Challenges
1/ In the birthday thread, what did BANDERSNATCH say his wife surprised him with?
2/ Extend the birthday thread with the next post or two, picking up after its last message.

Passage shown
# Happy 50th Birthday, Bandy!



## BANDERSNATCH (Nov 30, 2012)

Oh....thanks guys!    

lol

Bandy


----------



## stringmusic (Nov 30, 2012)

LOL


Happy B-day Bandy!!!


Hope ya have a good one bro.


----------



## BANDERSNATCH (Nov 30, 2012)

Maybe everyone will just agree with me today!!!


----------



## JB0704 (Nov 30, 2012)

BANDERSNATCH said:


> Maybe everyone will just agree with me today!!!



I will, Happy Birthday!


----------



## ambush80 (Nov 30, 2012)

Happy Birthday!


----------



## Nicodemus (Nov 30, 2012)

Happy birthday.


----------



## BANDERSNATCH (Nov 30, 2012)

Thanks for all the birthday wishes, guys.    The wife surprised me with a really nice Facetime gift earlier.   ;-)

Records shown
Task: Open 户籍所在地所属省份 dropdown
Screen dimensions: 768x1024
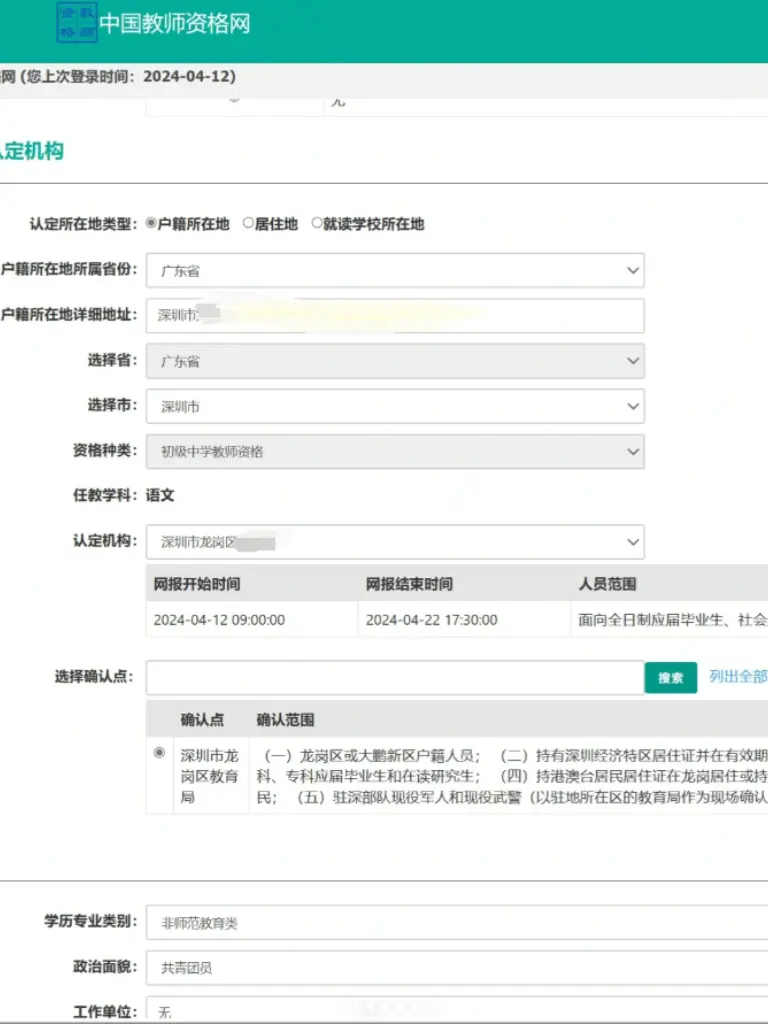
...
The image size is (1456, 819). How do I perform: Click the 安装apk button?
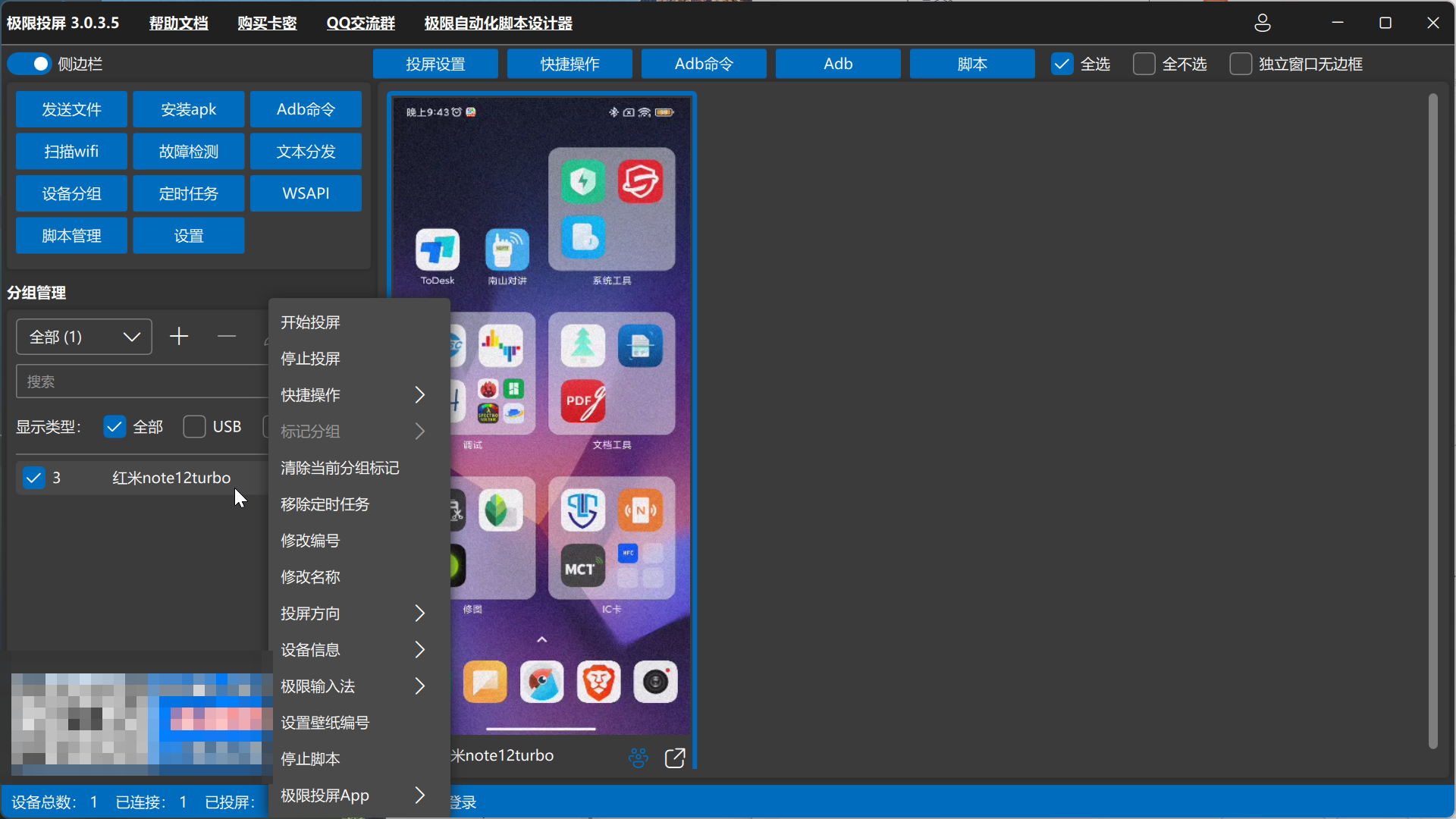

Results of the exercise
1/ A really nice Facetime gift.

2/
Have a great weekend and here's hoping for a trail camera or two for my birthday gifts!


----------



## ross the deer slayer (Dec 1, 2012)

Ha ha good sense of humor man I hope it went great. You getcha some cameras?


----------



## BANDERSNATCH (Dec 3, 2012)

Thanks, guys.   Had a great birthday.   No trail cameras (I won't be so subtle next year with the hints  lol)  but they did get me a much-needed rangefinder!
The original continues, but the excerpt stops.